--- Start of SELECTION ---
# Ok Im Stupid, The Roy Trade Was Genius!



## MAS RipCity (Feb 22, 2003)

I was pissed we dealt Bassy...but man we got a future All Star in Roy...boy that was a brilliant deal...I guess I missed the memo on that one :clown:


----------



## HKF (Dec 10, 2002)

Roy is the real deal. Gutsy win by this scrappy bunch of Blazers. Can't wait till Aldridge gets back.


----------



## SheedSoNasty (Dec 31, 2002)

I'm glad you've come around, MAS.


----------



## drexlersdad (Jun 3, 2006)

There was no guarantee Roy would be available at 7 so we are also lucky he slipped to us. The real trade was Roy for Foye what a Rip-off! Foye didn't even get into the game for Minny.


----------



## BlayZa (Dec 31, 2002)

in other news Telfair started tonight for the celts, 5pts 2TO 1AST vs. chris paul went slightly better with 20pts 10AST 3ST 1TO

telfair for roy will end up being one of the most lopsided trades in recent memory


----------



## Yega1979 (Mar 22, 2003)

Now people can start comparing Roy's stats to Chris Paul, instead of Paul to Telfair.


----------



## wastro (Dec 19, 2004)

Roy looked poised out there tonight. Really surprising, considering that he made his NBA pro debut in front of the hometown ... I mean ... that was pretty impressive. That jumper to beat the clock in the 4th had me jumping up and down a little bit.

And he played some solid defense on Allen down the stretch.


----------



## wizmentor (Nov 10, 2005)

BlayZa said:


> telfair for roy will end up being one of the most lopsided trades in recent memory


This is what I have been telling people all day - whether they wanted to hear it
or not :biggrin: 

Go Blazers! Great Win!!


----------



## ProudBFan (Apr 29, 2003)

I was excited about getting Roy on draft day (go ahead and check), and Im even more excited now. What a tremendously exciting game for Roy and the entire team tonight!

PBF


----------



## deanwoof (Mar 10, 2003)

i still cant believe i have to root for a husky!


----------



## wastro (Dec 19, 2004)

deanwoof said:


> i still cant believe i have to root for a husky!


haha it's a weird feeling for me, too. I'm a loyal Cougar through and through, but really ... he's a Husky!

I remember initially being against drafting Roy, just because we already had Martell. But seriously, if Roy can keep up the heady, steady, smart, poised play ... he's going to go very far in this league. He looked just amazing out there tonight.
--- End of SELECTION ---
--- Start of ENTRIES ---
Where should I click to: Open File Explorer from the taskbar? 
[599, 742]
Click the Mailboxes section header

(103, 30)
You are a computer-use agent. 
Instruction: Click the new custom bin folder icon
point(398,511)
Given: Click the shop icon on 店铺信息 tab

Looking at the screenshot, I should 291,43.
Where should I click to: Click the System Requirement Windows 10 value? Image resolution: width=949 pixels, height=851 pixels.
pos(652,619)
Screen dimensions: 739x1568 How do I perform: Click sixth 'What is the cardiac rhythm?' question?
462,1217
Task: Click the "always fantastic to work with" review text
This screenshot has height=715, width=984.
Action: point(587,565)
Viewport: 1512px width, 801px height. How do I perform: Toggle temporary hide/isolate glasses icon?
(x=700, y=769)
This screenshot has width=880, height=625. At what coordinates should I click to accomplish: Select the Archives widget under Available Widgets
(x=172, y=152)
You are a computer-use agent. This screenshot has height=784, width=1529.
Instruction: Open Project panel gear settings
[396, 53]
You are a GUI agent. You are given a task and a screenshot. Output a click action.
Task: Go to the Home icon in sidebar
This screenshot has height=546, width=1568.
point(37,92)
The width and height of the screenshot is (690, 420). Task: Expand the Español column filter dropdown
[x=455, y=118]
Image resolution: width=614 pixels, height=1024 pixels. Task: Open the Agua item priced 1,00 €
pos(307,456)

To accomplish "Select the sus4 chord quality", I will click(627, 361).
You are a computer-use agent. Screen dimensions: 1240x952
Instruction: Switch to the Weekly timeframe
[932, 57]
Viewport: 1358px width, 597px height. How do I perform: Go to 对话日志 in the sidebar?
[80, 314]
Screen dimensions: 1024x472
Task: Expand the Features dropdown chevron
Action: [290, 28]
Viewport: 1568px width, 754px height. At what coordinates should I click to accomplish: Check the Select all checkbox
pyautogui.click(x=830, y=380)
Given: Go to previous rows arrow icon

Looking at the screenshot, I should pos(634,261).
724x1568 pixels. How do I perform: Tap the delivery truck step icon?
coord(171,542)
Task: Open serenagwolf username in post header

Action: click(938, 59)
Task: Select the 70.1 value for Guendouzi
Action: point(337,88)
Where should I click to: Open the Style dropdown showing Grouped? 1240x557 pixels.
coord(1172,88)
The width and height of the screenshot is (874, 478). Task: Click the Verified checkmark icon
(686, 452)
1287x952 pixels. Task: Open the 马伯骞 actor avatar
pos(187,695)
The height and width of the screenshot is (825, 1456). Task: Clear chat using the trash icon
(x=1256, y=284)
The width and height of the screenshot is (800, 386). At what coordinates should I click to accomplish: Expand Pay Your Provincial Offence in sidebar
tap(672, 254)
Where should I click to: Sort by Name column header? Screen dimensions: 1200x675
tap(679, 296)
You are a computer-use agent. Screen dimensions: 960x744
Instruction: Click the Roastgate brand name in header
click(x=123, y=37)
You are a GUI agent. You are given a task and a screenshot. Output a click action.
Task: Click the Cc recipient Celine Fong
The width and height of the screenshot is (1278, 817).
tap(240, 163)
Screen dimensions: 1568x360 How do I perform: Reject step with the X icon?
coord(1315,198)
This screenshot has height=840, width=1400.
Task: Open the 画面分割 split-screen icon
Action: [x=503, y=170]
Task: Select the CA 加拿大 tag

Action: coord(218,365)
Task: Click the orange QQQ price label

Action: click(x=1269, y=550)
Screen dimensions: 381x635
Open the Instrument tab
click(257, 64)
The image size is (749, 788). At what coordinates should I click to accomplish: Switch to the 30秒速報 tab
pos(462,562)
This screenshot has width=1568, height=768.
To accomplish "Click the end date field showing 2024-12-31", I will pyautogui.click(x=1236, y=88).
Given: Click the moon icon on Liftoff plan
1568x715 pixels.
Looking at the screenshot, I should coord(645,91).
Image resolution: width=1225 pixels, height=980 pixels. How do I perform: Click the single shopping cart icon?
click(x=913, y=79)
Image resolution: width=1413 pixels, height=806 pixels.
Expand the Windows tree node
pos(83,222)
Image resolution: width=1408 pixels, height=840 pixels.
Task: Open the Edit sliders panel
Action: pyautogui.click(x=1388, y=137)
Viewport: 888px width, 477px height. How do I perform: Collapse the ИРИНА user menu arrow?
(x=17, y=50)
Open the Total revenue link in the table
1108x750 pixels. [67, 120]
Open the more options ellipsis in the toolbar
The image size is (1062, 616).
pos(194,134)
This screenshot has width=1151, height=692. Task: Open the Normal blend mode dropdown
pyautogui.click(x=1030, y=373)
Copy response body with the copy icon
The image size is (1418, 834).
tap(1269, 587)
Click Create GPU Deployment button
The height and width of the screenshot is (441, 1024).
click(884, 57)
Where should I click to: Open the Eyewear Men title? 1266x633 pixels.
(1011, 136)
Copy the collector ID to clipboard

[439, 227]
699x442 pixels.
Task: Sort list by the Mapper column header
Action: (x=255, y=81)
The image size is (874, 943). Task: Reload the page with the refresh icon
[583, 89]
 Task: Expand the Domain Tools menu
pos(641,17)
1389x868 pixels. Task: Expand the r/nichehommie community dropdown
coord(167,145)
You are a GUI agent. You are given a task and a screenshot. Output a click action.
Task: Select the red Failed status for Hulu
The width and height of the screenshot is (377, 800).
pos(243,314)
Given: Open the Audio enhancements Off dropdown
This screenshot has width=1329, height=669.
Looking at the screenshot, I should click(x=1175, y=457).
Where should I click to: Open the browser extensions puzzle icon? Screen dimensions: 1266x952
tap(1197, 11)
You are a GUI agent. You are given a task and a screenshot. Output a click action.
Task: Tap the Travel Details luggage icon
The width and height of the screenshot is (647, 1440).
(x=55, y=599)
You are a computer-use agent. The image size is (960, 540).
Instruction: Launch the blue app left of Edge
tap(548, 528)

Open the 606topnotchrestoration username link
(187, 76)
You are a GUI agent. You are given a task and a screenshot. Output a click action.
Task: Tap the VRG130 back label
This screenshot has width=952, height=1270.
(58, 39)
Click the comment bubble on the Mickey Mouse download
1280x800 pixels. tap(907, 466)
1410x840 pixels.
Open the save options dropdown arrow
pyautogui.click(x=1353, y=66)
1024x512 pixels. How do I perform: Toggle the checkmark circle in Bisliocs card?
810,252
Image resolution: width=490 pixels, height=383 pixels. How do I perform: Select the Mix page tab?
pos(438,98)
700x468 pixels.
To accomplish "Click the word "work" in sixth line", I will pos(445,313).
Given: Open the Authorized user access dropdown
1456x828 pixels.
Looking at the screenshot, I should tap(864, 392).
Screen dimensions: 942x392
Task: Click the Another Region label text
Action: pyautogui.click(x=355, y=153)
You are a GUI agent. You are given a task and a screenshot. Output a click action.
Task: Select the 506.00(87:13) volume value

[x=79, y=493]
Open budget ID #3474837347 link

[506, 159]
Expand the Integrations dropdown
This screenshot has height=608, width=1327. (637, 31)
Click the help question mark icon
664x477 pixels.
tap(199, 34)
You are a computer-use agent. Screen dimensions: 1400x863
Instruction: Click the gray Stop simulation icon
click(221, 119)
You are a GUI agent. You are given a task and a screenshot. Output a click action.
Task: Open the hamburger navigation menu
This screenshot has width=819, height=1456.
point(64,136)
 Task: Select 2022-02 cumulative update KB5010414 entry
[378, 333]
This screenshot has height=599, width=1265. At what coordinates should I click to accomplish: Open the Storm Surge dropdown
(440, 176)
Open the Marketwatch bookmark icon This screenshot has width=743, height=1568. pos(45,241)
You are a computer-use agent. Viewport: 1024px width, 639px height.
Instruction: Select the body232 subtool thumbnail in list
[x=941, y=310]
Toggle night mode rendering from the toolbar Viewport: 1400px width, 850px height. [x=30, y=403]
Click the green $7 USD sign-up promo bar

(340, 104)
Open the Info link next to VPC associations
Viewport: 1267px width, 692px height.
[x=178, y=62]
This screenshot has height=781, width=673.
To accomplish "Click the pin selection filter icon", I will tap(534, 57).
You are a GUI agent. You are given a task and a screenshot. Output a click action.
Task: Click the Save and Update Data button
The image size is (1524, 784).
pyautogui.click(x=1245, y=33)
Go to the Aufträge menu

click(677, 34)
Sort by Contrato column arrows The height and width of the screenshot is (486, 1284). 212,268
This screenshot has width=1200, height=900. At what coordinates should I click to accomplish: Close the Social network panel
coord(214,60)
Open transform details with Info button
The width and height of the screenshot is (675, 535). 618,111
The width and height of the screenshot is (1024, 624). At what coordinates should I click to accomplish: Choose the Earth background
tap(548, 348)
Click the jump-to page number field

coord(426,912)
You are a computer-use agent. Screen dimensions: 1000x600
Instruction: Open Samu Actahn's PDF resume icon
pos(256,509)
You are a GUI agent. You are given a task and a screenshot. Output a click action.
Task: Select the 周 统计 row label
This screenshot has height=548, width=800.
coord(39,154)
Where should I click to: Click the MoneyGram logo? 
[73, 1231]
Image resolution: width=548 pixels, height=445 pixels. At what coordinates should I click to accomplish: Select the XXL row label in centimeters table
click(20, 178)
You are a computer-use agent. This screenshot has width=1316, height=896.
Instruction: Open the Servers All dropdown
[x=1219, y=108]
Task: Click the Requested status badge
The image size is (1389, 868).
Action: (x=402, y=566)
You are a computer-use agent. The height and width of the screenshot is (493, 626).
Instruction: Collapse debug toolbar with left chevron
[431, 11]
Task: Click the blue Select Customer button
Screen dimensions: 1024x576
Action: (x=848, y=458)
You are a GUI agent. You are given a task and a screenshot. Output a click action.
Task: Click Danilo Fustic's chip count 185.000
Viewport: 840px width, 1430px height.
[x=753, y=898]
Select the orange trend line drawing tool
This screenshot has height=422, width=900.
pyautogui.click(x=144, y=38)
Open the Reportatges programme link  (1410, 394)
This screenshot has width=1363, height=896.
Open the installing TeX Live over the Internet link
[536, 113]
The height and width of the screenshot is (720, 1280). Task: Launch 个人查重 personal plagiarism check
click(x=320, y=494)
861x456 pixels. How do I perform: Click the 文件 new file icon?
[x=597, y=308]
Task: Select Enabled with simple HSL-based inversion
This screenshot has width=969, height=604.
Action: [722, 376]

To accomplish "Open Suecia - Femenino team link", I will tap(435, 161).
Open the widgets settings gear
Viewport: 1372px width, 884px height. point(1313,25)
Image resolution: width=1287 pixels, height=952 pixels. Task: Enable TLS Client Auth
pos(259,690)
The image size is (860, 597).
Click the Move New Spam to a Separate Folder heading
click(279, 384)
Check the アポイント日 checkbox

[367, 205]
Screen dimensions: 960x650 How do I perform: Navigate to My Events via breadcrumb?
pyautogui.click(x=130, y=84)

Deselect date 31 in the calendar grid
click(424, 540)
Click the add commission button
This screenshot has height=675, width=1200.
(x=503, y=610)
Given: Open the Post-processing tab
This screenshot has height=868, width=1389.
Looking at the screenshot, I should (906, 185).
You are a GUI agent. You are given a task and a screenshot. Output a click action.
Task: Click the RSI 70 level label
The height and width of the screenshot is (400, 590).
--- End of ENTRIES ---
- GIVEN TASK
Rewrite the forum thread from "I was pissed" up to and including "(Dec 10, 2002)", swapping "All Star" for "All-Star".

- FINISHED TASK
I was pissed we dealt Bassy...but man we got a future All-Star in Roy...boy that was a brilliant deal...I guess I missed the memo on that one :clown:


----------



## HKF (Dec 10, 2002)